Haley’s short stories that so engross Serena are, in many ways, more compelling plots than the narrative that contains them. There is a man who falls in love with a shop-window mannequin, but becomes violently jealous, suspicious of her lack of enthusiasm in the bedroom, certain she is thinking of another; there is the tale of a married couple, each surveilling and disloyal to the other, both complicit in feigning ignorance. The intrigue contained within the tales is fascinating, to a level that Sweet Tooth, for the most part, never achieves. Descriptions of MI5 may well be accurate, perhaps aided by advice McEwan yielded from John le Carré, but their water-cooler mundanity scarcely enthralls (whether it is meant to is another matter). Even Frome’s mission, as strung-out and anticipated as it is, is something of a lead balloon.
McEwan cannot help but be compelling, and ‘Sweet Tooth’ the mission isn’t the real espionage tale here; Sweet Tooth the novel is. Clues litter the narrative: Haley’s short stories are early works of McEwan’s, full of macabre humour and reminiscent of The Cement Garden, his first full-length work. Haley teaches at Sussex University, where McEwan studied, and the pair share the same editor, frequent the same Soho pub and, in a particularly funny passage, Tom shares a stage with a young Martin Amis, just as McEwan did one night – like Haley, he died on stage that night too. There is a triangle of espionage at work here, on one level taking place between the characters and each other, on another between types of fiction and authorship.

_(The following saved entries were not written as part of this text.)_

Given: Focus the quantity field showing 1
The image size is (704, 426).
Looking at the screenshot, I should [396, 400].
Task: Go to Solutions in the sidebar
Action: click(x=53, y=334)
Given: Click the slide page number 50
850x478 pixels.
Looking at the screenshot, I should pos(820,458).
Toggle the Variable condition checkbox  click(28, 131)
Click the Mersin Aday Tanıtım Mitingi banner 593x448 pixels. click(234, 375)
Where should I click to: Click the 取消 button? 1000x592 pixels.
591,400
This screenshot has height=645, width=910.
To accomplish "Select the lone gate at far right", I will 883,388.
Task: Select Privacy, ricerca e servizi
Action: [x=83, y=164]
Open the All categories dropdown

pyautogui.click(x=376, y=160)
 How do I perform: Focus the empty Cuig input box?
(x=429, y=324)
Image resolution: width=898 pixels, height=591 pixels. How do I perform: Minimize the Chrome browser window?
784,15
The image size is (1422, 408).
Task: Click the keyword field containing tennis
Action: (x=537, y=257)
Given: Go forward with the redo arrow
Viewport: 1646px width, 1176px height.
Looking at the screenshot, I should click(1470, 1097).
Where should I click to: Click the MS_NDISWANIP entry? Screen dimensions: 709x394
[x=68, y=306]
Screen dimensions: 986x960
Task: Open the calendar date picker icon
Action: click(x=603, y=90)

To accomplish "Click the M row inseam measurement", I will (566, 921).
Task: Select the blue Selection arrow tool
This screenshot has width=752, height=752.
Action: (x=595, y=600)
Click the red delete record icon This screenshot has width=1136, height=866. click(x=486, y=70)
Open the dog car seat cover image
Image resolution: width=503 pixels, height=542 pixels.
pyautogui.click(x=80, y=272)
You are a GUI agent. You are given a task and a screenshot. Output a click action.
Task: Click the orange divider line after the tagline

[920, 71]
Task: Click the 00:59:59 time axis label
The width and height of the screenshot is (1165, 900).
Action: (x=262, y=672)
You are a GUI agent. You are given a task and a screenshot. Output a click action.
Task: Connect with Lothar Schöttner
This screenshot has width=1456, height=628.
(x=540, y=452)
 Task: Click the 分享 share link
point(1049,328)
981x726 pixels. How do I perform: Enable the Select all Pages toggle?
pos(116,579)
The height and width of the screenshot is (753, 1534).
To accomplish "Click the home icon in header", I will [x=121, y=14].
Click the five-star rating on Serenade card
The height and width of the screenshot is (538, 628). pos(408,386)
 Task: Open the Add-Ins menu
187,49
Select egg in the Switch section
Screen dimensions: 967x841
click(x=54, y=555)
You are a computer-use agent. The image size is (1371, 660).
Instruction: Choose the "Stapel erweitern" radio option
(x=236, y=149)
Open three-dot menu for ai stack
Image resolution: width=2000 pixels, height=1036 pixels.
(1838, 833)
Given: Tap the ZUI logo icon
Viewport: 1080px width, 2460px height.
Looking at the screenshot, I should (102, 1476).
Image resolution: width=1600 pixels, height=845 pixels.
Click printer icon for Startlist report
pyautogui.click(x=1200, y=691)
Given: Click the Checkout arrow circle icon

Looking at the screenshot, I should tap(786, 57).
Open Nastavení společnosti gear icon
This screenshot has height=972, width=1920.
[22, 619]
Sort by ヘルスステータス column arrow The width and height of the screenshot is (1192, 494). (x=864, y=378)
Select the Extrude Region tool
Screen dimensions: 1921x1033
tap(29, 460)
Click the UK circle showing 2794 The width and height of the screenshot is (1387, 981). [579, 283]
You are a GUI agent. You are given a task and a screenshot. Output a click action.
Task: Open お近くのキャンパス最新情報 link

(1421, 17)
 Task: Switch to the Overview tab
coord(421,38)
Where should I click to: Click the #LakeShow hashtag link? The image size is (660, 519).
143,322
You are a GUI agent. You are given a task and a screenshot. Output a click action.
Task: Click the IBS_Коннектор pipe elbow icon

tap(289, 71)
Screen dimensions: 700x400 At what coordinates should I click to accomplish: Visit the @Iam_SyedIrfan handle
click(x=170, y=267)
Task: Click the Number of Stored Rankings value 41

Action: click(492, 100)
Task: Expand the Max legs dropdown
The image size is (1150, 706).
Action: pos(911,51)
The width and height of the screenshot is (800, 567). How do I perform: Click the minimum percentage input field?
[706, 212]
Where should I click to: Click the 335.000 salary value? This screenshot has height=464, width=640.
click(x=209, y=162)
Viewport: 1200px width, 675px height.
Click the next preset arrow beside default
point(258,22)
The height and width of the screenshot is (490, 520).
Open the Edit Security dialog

McEwan’s prose throughout fluctuates. The novel is beautifully written, assuredly recreating seventies Britain and composing two duplicitous protagonists, yet there are hiccups. Occasionally Sweet Tooth errs on being either overwritten or obvious, which stand out amid what is generally a piece of elegant simplicity. And the couple, despite the complex machinations of their coupling, often seem rather languid. Yet, without giving anything away, the final chapter leaves one believing that these question marks are deliberate, clues to his startling (and startlingly romantic) final twist. Perhaps McEwan’s ambiguity is rather fitting for MI5 after all.